**INSTRUCTIONS FOR THE TASK**
Take the line with "Task: Select the" as the first line and the last line of the data as the final one. Write out those lines exactly, and no others.

**RECORDS FOR THE TASK**
————

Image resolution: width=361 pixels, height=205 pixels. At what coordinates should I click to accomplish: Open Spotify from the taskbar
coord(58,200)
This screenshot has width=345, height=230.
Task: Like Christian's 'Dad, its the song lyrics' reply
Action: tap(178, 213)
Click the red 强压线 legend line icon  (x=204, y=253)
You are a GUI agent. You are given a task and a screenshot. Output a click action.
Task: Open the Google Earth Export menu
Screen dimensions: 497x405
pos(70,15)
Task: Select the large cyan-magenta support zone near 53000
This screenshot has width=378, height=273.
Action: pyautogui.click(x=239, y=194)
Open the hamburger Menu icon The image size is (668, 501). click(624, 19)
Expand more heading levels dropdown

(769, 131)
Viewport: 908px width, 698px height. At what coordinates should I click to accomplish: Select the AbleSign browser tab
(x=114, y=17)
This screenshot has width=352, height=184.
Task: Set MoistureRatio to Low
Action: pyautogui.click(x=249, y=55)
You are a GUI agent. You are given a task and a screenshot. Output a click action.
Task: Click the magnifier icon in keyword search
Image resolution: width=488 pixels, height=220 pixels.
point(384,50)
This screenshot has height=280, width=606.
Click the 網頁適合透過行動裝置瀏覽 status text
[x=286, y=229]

————

**WRITTEN REPLY**
Task: Select the large cyan-magenta support zone near 53000
This screenshot has width=378, height=273.
Action: pyautogui.click(x=239, y=194)
Open the hamburger Menu icon The image size is (668, 501). click(624, 19)
Expand more heading levels dropdown

(769, 131)
Viewport: 908px width, 698px height. At what coordinates should I click to accomplish: Select the AbleSign browser tab
(x=114, y=17)
This screenshot has width=352, height=184.
Task: Set MoistureRatio to Low
Action: pyautogui.click(x=249, y=55)
You are a GUI agent. You are given a task and a screenshot. Output a click action.
Task: Click the magnifier icon in keyword search
Image resolution: width=488 pixels, height=220 pixels.
point(384,50)
This screenshot has height=280, width=606.
Click the 網頁適合透過行動裝置瀏覽 status text
[x=286, y=229]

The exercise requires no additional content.